● **Passage extrait**

Dès lors, l’apprentissage n’est pas un chemin continu et monotone, certains apprentissages sont nettement plus délicats que d’autres et l’enseignement doit s’y adapter.

Si nous voulons que nos élèves apprennent de manière durable et profonde, nous devons leur laisser le temps de passer progressivement le cap de l’espace liminal pour atteindre une réelle maîtrise ou les connaissances s’intègrent. Nous ne savons pas exactement quand la compréhension va se faire exactement, c’est pourquoi les élèves ont besoin de nombreuses occasions de pratiques accompagnées d’une vérification de la compréhension qui nous offre un retour sur information.

Cela demande d’accepter une certaine dose d’incertitude et faire le pari d’un apprentissage à long terme plutôt que de celui de performances à court terme.

● **Consigne A**
D'après le passage sur l'apprentissage, de quoi les élèves ont-ils besoin puisque l'on ne sait pas exactement quand la compréhension se fera ?
● **Consigne B**
Écrivez la suite du passage sur l'apprentissage, à partir de sa dernière phrase.
Le matériel n'a aucun lien avec le passage extrait.

● **Matériel d'étude**
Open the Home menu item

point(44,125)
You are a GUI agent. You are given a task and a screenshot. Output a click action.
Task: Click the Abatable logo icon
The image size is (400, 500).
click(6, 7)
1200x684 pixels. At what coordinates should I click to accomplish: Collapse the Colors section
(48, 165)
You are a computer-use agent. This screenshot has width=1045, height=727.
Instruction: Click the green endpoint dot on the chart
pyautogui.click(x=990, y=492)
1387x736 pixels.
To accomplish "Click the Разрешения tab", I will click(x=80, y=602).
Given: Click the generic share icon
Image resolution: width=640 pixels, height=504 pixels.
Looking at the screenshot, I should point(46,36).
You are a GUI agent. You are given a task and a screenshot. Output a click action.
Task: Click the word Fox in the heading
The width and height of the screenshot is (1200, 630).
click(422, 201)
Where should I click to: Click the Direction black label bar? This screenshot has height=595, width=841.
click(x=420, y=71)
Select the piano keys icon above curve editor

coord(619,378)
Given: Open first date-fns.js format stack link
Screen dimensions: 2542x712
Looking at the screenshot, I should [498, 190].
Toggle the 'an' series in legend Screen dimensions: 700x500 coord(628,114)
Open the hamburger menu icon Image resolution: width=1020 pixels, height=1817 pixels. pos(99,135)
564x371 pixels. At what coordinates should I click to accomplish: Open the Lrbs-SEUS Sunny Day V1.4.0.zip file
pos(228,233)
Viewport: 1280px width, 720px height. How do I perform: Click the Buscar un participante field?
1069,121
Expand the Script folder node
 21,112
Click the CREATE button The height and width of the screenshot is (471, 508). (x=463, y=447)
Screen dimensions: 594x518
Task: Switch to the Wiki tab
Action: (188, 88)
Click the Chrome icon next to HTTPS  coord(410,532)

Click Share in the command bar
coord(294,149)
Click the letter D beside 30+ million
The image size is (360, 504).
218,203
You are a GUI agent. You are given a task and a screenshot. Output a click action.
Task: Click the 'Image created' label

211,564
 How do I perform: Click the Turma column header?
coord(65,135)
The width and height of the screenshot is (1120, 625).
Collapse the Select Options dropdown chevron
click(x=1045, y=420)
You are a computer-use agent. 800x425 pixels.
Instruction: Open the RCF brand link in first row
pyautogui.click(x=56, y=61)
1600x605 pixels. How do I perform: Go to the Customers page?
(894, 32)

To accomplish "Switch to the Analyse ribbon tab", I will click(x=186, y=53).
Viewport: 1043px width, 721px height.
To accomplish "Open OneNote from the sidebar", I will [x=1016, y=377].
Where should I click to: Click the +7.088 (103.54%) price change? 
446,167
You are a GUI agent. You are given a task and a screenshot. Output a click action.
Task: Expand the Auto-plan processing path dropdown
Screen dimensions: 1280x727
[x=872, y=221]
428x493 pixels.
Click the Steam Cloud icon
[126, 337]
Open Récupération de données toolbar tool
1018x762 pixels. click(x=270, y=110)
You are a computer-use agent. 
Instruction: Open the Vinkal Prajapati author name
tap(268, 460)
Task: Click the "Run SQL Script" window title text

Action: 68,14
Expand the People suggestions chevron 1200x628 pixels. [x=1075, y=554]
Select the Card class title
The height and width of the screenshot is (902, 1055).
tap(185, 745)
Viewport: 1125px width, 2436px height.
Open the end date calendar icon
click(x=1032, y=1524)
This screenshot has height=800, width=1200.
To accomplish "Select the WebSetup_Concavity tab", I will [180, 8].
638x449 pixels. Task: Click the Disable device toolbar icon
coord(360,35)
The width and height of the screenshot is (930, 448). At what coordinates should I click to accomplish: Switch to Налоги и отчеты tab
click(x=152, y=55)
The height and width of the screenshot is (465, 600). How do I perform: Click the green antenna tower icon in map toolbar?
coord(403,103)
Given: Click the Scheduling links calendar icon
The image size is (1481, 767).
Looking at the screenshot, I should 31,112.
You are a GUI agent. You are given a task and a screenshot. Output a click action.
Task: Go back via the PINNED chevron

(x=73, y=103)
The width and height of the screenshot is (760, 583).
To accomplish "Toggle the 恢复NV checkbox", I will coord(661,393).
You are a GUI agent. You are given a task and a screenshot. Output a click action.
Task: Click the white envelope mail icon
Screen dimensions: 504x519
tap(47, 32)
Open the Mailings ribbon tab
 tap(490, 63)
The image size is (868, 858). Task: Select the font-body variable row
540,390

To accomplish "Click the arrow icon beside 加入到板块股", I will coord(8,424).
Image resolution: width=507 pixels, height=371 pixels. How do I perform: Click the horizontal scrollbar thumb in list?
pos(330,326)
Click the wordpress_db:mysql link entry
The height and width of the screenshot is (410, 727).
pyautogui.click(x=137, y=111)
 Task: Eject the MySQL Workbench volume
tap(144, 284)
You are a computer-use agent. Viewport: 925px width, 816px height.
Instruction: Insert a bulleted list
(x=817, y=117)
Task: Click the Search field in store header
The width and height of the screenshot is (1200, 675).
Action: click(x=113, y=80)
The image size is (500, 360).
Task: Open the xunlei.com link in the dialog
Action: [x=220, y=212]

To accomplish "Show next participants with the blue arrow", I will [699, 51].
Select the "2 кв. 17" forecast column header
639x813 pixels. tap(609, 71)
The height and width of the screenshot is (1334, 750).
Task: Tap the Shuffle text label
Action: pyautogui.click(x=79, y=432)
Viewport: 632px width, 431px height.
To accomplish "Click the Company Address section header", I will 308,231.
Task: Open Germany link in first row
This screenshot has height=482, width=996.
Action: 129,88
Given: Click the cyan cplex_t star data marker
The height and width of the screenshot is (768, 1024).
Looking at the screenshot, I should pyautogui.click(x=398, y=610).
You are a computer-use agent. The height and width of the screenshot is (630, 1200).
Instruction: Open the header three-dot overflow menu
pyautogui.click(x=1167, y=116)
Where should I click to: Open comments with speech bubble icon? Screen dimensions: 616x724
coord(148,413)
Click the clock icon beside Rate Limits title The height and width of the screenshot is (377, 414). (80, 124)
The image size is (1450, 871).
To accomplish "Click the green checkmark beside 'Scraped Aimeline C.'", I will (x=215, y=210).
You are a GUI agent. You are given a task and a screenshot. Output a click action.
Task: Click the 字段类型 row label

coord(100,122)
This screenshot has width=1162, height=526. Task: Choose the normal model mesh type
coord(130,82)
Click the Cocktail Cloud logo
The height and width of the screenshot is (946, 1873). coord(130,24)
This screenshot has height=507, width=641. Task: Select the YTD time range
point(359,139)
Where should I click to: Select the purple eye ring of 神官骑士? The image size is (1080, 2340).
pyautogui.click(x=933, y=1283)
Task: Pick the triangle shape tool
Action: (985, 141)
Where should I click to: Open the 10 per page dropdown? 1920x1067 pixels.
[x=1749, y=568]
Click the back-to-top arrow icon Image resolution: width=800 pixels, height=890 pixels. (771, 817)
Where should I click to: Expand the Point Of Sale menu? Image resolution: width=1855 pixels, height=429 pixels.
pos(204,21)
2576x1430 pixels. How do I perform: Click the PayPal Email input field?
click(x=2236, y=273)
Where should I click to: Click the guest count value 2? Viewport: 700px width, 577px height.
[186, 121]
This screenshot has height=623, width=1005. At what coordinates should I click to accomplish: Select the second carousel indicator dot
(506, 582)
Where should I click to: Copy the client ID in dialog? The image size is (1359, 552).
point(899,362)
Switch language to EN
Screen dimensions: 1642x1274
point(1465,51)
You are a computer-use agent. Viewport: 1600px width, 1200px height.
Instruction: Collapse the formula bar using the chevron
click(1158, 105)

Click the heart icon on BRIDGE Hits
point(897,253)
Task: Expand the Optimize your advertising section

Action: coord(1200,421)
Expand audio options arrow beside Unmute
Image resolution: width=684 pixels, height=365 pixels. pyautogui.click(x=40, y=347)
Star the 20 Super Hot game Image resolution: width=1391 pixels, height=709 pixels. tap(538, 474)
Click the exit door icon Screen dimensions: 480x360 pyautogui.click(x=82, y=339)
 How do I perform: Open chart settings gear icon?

● **Réponse A**
Ils ont besoin de nombreuses occasions de pratiques accompagnées d'une vérification de la compréhension.

● **Réponse B**
Nous ne savons jamais très bien au départ quelles sont les conceptions adéquates ou erronées de nos élèves sur un sujet donné. Elles peuvent être difficiles à capturer même par une évaluation diagnostique, car elles sont élusives. Nous devons donc les anticiper à travers notre enseignement, les découvrir au fur et à mesure qu’elles se manifestent et les traiter sans tarder par rétroaction ou par un nouvel enseignement.

Le problème de l’enseignant est que les idées fausses ont tendance à résister à l’enseignement et entrer en concurrence avec les nouveaux schémas enseignés. Avec les avancées de la recherche scientifique, les décalages entre les conceptions primaires et secondaires s’accroissent.

Les biais déductifs de notre système de pensée intuitif et de nos conceptions erronées ou primaires peuvent parfois interférer avec la compréhension des modèles scientifiques. Dans certains cas, par exemple avec la mécanique quantique, les modèles conceptuels scientifiques ne ressemblent guère aux concepts naïfs.

Comme les élèves s’appuient sur des notions préexistantes pour comprendre et fonctionner dans le monde, ils peuvent difficilement se débarrasser de leurs idées et adopter une nouvelle façon de penser.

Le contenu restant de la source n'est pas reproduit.